EZH1 is a protein that plays a role in how genes are regulated within cells. It is involved in fundamental biological processes for proper cellular function and development. Understanding EZH1’s actions helps explain how cells maintain identity and how disruptions can lead to diseases.
What is EZH1
EZH1 (enhancer of zeste homolog 1) is a histone methyltransferase. It adds methyl groups to histones, proteins around which DNA is wound, forming chromatin. These tags influence DNA packing, affecting gene activity. This process is part of epigenetics, which studies changes in gene activity without altering the DNA sequence.
How EZH1 Functions in Cells
EZH1 functions as a catalytic subunit within the Polycomb Repressive Complex 2 (PRC2). This complex modifies histone H3 at lysine 27 (H3K27). EZH1 adds one, two, or three methyl groups to this lysine (H3K27me1, H3K27me2, and H3K27me3). These marks compact chromatin, making DNA less accessible and silencing gene expression. The PRC2/EZH1 complex can also compact chromatin even without the methyltransferase cofactor S-adenosyl-L-methionine (SAM).
EZH1’s Biological Significance
EZH1 contributes to several biological processes, maintaining cellular order. It guides embryonic development, forming tissues and organs. It also contributes to cell differentiation, where less specialized cells become specialized. EZH1 safeguards embryonic stem cell identity and self-renewal.
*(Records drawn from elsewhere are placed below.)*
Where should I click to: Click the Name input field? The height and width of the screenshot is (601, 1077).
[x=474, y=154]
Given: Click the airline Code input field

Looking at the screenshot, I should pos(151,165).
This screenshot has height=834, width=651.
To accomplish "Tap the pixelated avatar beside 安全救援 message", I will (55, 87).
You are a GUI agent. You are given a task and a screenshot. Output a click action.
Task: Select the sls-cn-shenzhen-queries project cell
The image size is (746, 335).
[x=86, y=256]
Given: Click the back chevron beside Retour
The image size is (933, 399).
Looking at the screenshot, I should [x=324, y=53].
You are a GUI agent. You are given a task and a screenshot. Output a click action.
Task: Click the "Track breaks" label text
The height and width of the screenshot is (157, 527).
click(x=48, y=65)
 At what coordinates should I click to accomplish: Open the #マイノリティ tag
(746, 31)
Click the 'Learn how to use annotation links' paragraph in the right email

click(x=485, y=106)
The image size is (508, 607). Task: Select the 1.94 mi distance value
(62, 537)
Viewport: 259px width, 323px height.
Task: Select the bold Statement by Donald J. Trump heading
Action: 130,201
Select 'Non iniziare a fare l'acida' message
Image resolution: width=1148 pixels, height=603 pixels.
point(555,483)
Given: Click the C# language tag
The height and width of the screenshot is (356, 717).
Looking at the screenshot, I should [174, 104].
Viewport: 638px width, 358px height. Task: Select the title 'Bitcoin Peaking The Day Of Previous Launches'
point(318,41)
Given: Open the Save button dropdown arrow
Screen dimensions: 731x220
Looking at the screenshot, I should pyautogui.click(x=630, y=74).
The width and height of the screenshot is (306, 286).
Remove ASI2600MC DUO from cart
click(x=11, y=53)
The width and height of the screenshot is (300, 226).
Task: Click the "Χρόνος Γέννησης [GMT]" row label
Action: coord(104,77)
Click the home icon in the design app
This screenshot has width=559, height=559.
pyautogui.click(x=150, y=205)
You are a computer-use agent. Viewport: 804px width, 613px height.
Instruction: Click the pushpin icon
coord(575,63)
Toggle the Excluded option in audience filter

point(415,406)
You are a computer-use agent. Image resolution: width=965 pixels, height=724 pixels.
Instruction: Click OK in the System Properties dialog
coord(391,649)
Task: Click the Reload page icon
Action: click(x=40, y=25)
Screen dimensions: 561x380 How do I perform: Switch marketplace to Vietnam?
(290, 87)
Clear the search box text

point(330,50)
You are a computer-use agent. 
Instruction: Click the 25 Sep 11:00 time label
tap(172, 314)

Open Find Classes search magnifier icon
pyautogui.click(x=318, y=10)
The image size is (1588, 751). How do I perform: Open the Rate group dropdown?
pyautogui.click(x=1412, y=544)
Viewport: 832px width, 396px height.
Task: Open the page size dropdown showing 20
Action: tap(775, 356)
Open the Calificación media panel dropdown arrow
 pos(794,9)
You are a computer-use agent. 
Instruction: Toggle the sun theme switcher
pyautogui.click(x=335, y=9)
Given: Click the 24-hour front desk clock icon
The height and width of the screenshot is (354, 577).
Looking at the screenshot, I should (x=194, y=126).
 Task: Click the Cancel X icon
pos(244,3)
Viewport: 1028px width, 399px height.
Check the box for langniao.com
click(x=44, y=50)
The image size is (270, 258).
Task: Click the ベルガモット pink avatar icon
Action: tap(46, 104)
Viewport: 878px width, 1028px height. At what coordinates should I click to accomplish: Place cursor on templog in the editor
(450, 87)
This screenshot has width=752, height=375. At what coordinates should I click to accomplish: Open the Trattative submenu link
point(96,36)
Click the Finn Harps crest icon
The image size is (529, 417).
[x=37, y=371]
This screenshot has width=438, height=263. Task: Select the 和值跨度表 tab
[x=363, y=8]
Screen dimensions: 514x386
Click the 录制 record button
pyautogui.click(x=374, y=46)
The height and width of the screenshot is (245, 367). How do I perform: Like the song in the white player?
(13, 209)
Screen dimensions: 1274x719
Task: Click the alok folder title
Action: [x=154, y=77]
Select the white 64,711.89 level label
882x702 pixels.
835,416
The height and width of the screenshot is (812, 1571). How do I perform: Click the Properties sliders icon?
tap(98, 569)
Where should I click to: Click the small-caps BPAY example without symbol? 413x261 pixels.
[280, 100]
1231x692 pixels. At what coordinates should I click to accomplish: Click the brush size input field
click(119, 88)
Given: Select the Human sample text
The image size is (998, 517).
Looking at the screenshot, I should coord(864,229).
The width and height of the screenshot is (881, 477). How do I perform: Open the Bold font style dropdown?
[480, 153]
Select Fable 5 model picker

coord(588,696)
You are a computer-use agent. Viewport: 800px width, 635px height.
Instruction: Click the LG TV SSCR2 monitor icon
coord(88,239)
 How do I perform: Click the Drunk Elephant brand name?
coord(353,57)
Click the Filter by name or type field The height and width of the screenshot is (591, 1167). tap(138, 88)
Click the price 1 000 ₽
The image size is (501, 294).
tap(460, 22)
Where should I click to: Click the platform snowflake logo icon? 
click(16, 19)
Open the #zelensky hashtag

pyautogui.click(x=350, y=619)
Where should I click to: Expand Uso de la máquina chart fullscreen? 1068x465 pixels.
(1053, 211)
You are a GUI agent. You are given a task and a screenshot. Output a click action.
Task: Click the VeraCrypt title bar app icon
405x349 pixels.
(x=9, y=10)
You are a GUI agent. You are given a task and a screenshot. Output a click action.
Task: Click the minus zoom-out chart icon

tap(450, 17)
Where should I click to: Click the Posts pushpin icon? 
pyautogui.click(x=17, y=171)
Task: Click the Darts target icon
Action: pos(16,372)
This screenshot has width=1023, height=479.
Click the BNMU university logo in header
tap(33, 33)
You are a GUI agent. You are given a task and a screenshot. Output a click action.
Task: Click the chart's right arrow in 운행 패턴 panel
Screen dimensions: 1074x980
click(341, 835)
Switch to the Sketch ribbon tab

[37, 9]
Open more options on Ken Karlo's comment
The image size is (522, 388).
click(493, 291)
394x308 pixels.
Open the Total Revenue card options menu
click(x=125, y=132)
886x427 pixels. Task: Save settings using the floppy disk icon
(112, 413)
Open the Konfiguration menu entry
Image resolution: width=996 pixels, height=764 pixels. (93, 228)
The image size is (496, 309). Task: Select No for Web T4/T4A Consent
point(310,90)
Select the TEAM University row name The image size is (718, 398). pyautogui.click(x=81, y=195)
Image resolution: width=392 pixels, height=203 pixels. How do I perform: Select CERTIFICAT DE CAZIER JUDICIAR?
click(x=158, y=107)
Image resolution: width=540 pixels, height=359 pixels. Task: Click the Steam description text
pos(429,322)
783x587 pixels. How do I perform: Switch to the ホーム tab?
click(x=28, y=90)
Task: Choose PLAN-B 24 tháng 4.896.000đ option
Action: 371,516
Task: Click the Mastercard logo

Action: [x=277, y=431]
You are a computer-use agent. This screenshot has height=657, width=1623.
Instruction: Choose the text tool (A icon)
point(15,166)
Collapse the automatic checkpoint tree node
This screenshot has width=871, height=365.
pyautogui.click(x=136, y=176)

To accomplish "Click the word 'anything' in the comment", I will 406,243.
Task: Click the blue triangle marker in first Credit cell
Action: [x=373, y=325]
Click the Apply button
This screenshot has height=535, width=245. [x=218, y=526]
It also maintains existing tissues and cell type identity throughout the body.
EZH1 and Disease States
Dysregulation of EZH1 activity contributes to various diseases, especially cancers. Both increased and decreased EZH1 levels link to tumor growth and spread. Overexpression can suppress apoptosis (programmed cell death), contributing to tumor survival. In lymphomas, excessive EZH1 activity links to abnormal histone methylation and altered gene networks.
Conversely, loss-of-function mutations in EZH1 are observed in neurodevelopmental disorders, highlighting its role in nervous system development. EZH1 is also implicated in oral squamous cell carcinoma, competing with EZH2 to promote cancer progression. Its role extends to maintaining tissue integrity during environmental changes, suggesting involvement in cellular stress responses that, when disrupted, contribute to disease.
EZH1 vs EZH2 Unique Roles
EZH1 is a paralog of EZH2, related proteins with similar functions. Both EZH1 and EZH2 serve as catalytic subunits of PRC2 and mediate H3K27 methylation. However, they have distinct expression patterns and histone methyltransferase activity levels. EZH1 often functions as a compensatory mechanism, becoming more active when EZH2 is absent or inhibited.
EZH1 also has specific functions in tissues or developmental stages where EZH2 is less active. For example, EZH1 is the most upregulated histone methyltransferase during dendritic cell maturation, suggesting a unique role in immune responses. While both proteins compact chromatin, studies suggest PRC2/EZH1 may do so more efficiently than PRC2/EZH2, creating a denser chromatin environment that aids H3K27 methylation.